La aritmética del profesor Córdova
Germán Dehesa
1 May. 09
A ver, niños, saquen sus cuadernos, dijo el Profesor Córdova quien, en toda la escuela, era el único audaz que se atrevía a usar traje de lana con chaleco en plena canícula. No exagero si les digo que a su paso iba soltando vaporcito. Eran las tres de la tarde y los cincuenta educandos que colmaban el salón estaban como fosilizados por el calor. Por la ventana un árbol al que difícilmente le quedaban catorce hojas era un aviso de que ese año la sequía había sido particularmente rigurosa. Apunten, dijo el Profesor Córdova. ¿Es problema?, preguntó el alumno Loperena que era el elemento más disolvente de todo el grupo. Mire, Loperena, con usted todo es problema, pero sí, en efecto, en cuanto usted me lo permita, voy a plantearles un problema. Por mí, arránquese, dijo el susodicho Loperena. Bien: tomemos un país equis de Latinoamérica. En ese país se declara una extraña epidemia de influenza canina, una enfermedad hasta entonces desconocida y que le hace perder a los perros más de treinta puntos en los niveles de preferencia. Como yo no soy perro, eso no importa. El caso es que en la primera semana, treinta y dos personas pierden la vida por causas atribuibles a la influenza. De ellas, 21 son de Pénjamo, aunque sólo 4 residían ahí y 10 estaban en Groenlandia intentando poner una fábrica de enchiladitas de San Luis. De los otros siete desconocemos su actual paradero, aunque ahorita todos están en el panteón, pero no es seguro que hayan muerto. De los once que no son de Pénjamo, hemos podido establecer que nacieron en varios lugares; de ellos, siete seguro seguro están muertos, de los otros cuatro sabemos que, desde el miércoles pasado, se entregaron a las efusiones etílicas y que ya para el viernes podían hablarse de tú con Tezcatlipoca. Los cuatro beodos abordaron un camión de la línea Teloloapan-Sanjuanico y el chofer, sin ser caballo, reparó en el extraño estado de los cuatro nuevos pasajeros y los reportó como posibles portadores del virus canino. El encargado de la terminal hizo caso omiso de esta advertencia y el camión partió para, kilómetros adelante, precipitarse a un barranco que, nomás en lo que va del año, ha cobrado 618 víctimas. Ahí murieron los cuatro beoditos, pero nunca sabremos si fue de congestión alcohólica, del tarugazo que se metieron en el barranco, o bien de influenza canina.
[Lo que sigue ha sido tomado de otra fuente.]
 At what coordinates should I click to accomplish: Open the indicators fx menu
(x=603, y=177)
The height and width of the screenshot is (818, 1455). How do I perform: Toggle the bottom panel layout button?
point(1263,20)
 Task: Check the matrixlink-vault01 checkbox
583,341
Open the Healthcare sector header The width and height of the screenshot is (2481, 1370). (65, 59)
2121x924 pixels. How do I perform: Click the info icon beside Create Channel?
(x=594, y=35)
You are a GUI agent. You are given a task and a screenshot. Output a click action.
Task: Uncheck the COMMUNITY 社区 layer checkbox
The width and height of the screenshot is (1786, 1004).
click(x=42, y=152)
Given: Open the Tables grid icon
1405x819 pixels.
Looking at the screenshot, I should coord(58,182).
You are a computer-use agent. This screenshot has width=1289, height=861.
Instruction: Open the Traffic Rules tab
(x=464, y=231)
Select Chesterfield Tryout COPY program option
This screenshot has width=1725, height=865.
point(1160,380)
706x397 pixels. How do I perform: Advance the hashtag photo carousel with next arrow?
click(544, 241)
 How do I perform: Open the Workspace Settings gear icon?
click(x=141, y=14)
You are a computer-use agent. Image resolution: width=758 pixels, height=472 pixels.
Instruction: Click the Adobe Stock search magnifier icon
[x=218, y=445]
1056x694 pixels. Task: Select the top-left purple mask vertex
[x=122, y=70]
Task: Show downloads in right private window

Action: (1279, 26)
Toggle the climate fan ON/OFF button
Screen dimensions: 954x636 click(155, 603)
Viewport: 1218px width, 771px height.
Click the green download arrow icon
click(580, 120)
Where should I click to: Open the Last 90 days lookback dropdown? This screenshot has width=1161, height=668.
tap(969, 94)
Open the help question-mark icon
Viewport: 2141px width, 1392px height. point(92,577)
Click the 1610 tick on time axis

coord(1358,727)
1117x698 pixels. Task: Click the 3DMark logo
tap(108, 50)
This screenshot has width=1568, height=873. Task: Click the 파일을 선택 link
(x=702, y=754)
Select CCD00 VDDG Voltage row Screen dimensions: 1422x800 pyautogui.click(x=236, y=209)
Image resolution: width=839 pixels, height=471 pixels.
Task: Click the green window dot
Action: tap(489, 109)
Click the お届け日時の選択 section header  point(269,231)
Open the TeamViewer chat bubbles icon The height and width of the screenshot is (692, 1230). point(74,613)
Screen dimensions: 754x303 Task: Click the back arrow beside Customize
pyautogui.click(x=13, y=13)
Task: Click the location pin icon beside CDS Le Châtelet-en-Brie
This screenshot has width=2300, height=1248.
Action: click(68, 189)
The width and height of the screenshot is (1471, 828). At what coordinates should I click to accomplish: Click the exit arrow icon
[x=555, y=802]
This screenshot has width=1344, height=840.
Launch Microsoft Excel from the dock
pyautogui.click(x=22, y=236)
En la segunda semana fueron reportados 98 muertos. De éstos, 30 vivían en San Luis Potosí cuyas autoridades al parecer están empecinadas en ganar el campeonato nacional de decesos por virus. El Gobernador visita a todos los enfermos y les comunica muchos ánimos para que se mueran y ha girado instrucciones a su Secretario de Salud para que no los moleste, ni interrumpa. ¡Véngase a morir a San Luis Potosí! reza el enorme arco que está a la entrada de la capital del Estado.
De los otros 68, 40 forman parte de una excursión que fue a Nuevo León con el único fin de conocer las Grutas de García. Varios de ellos tenían ya al ingresar ojos llorosos y abundante mucosidad. A lo mejor andan perdidos, pero, por lo pronto, los consideramos muertos; si aparecen, los borramos y ya.
Por lo que se refiere a la semana en curso, sólo se han reportado 4 decesos y esto nos habla del respeto reverencial que tienen las etnias aztecas por los días de asueto. Hay que morirse en horas hábiles, pero jamás cuando andamos en plena chacota. Tienen ustedes diez minutos para decirme ¿cuántos muertos llevamos en este aciago periodo?; no, ni alcen la mano, no voy a responder a ninguna pregunta, ya con López Dóriga y babosos que lo acompañan tuve bastante. Además, HOY TOCA con tapabocas y tapamocoyito.
¿QUÉ TAL DURMIÓ? MDXLI (1541)
Calderón: ¿qué pasó con los rateros?.